Austin, 70, following the advice of his doctors, will continue to recover and perform his duties from home before returning full-time to the Pentagon, the Defense Department said in a statement Monday.

“I am grateful for the excellent care I received at Walter Reed National Military Medical Center and want to thank the outstanding doctors and nursing staff for their professionalism and excellent support,” Mr. Austin said in a separate statement on Monday. “I am also grateful and grateful for all the good wishes I received for a speedy recovery.”
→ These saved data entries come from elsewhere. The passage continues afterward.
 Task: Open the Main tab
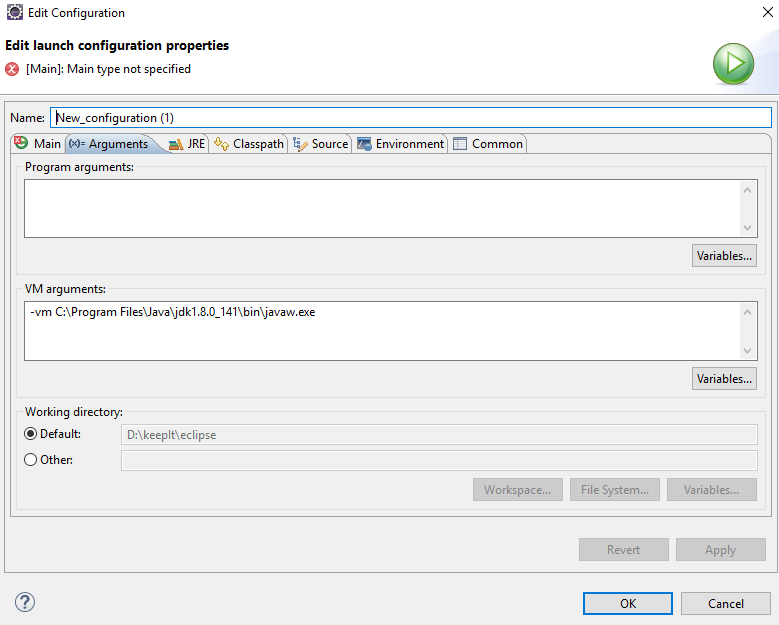37,144
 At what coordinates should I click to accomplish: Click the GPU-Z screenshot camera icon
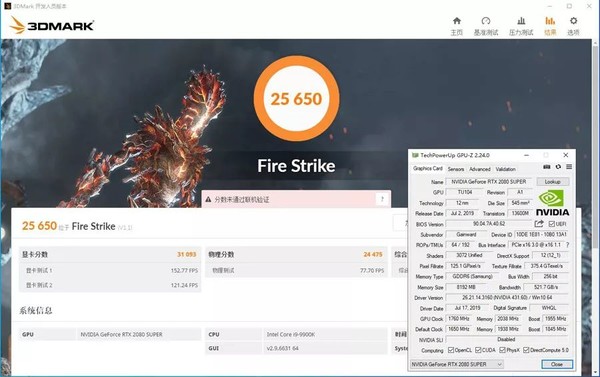click(x=547, y=167)
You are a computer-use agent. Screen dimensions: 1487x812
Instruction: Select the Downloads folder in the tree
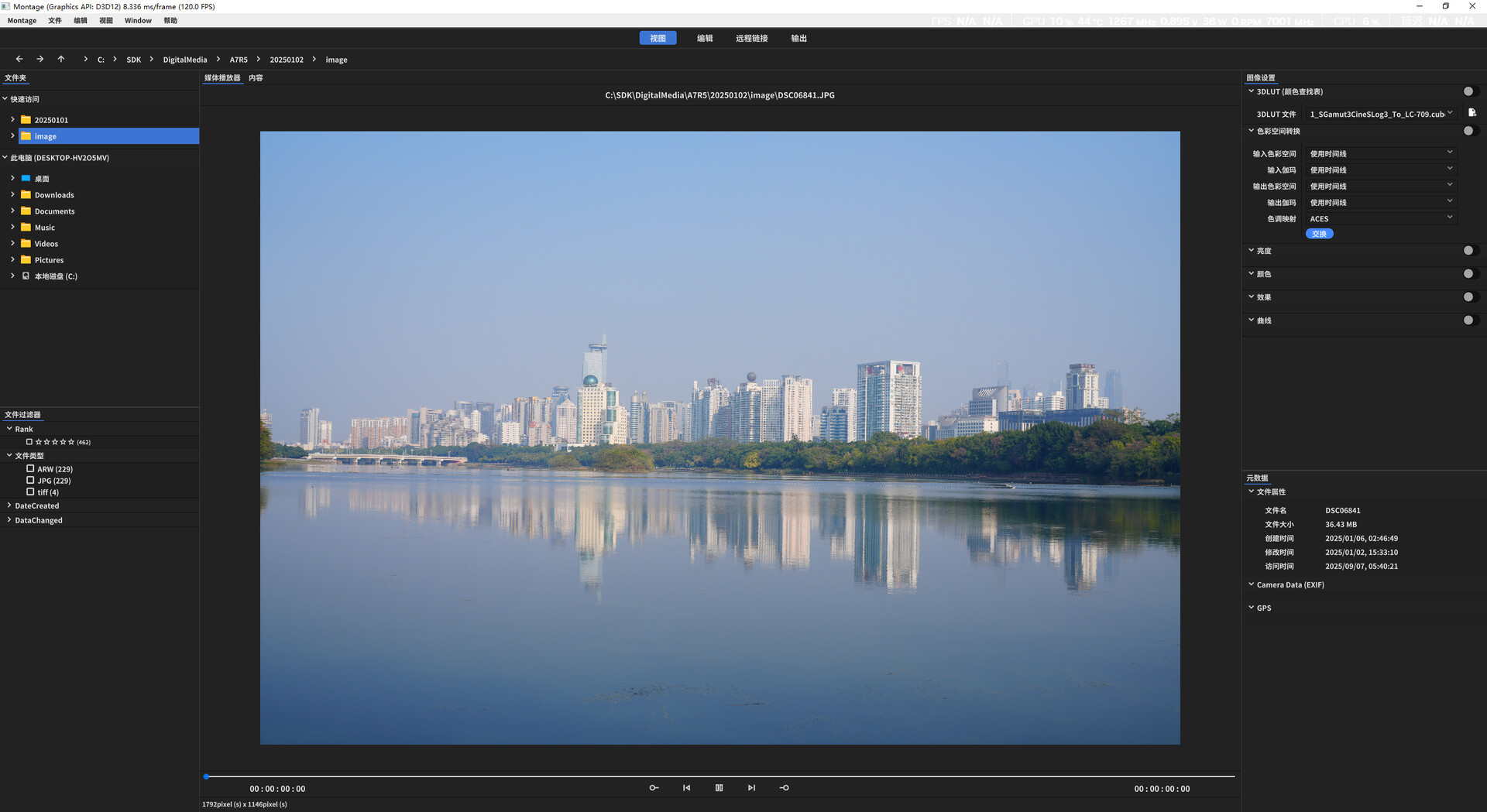pyautogui.click(x=54, y=195)

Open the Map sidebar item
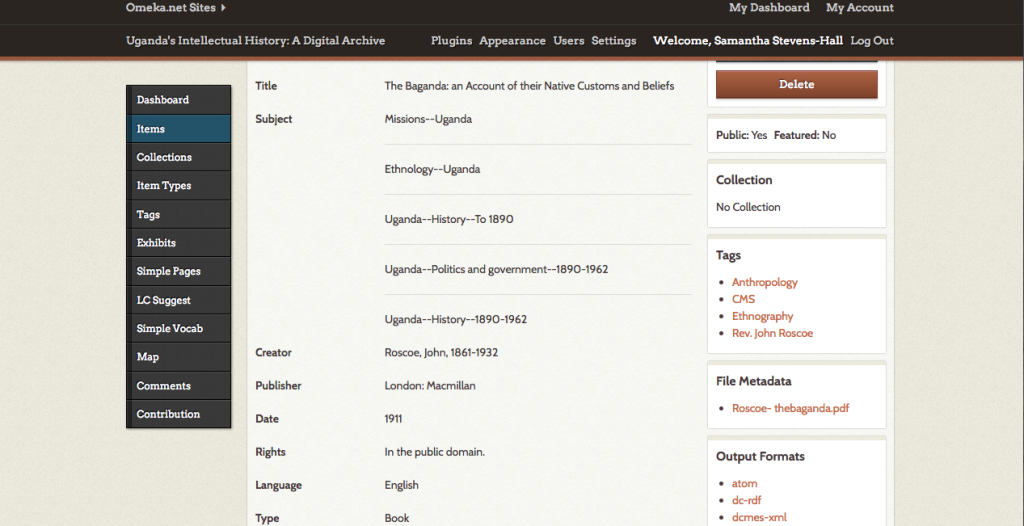click(x=148, y=357)
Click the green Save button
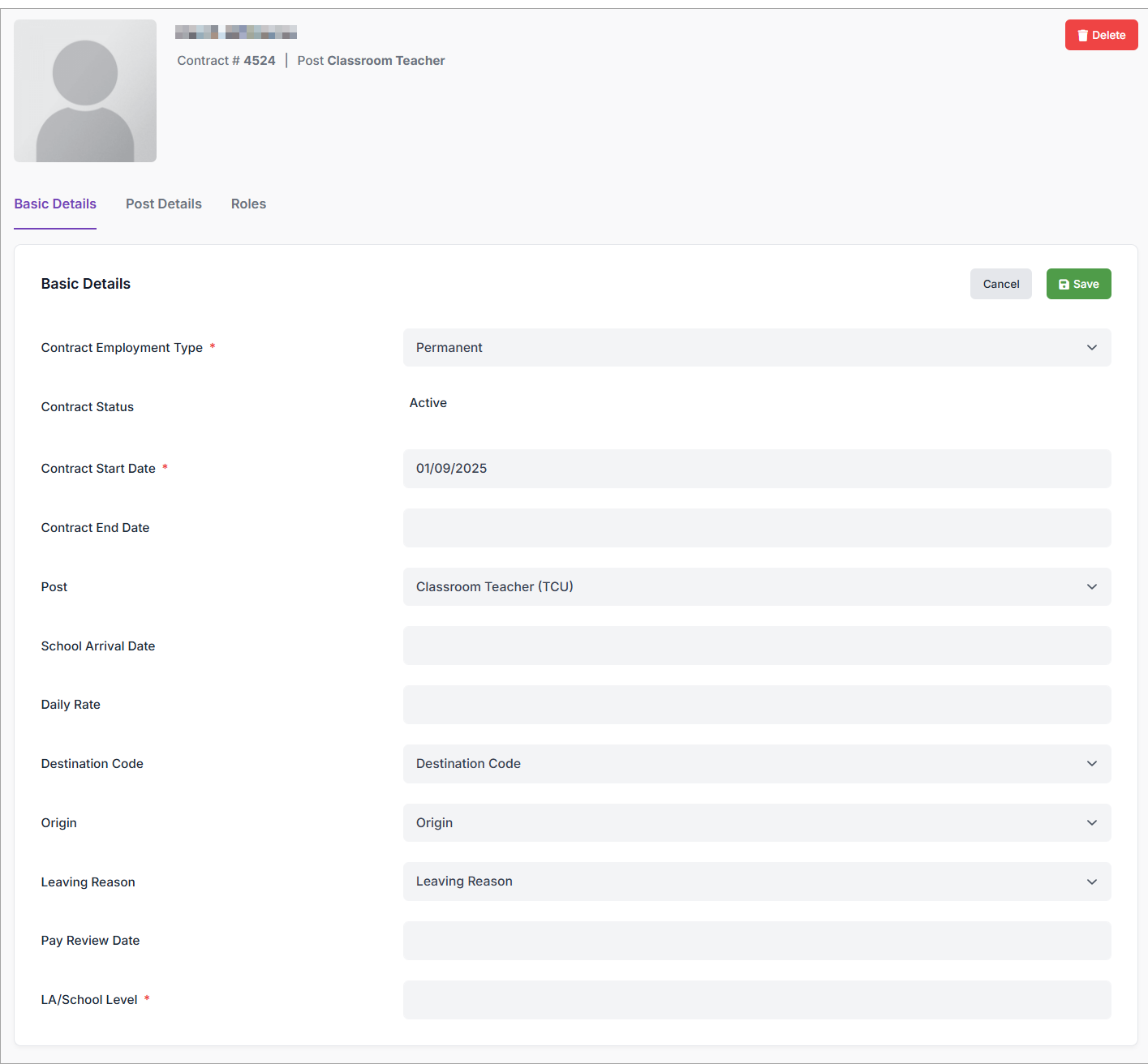1148x1064 pixels. pos(1078,284)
Neither statement mentioned the uproar that Austin’s hospitalization had caused, damaging his credibility with President Biden and Congress, and raising questions about his department’s overall competence in dealing with the crisis of its own making. All of that is now the subject of an ongoing investigation by the Defense Department’s inspector general.

The defense secretary, a retired four-star Army general, is fiercely private and has been cautious about discussing his medical problems.

Mr. Austin was in severe pain and was taken by ambulance to Walter Reed on January 1. He was placed in intensive care after complications from surgery he underwent on December 22 to remove his prostate. But several senior Pentagon officials did not learn of the secretary’s hospitalization until the next day, January 2. The White House was not notified until Jan. 4, a major breach of protocol at the highest levels of national security. To further complicate matters, neither the Pentagon nor White House officials learned until last Tuesday that Austin had been diagnosed with cancer in early December.

Two of Mr. Austin’s doctors at Walter Reed, Dr. John Maddox, medical director of trauma, and Dr. Gregory Chesnut, director of the prostate disease research center, said in the Pentagon statement that the secretary “He progressed well during his stay and his strength is rebounding.”

“He underwent a series of medical tests and evaluations and received non-surgical care during his stay to address his medical needs, including resolution of some persistent leg pain,” the doctors added, noting that he will undergo physical therapy and be will undergo periodic post-surgical controls. and she is expected to make a full recovery.

“Secretary Austin’s prostate cancer was treated early and effectively, and his prognosis is excellent,” doctors said.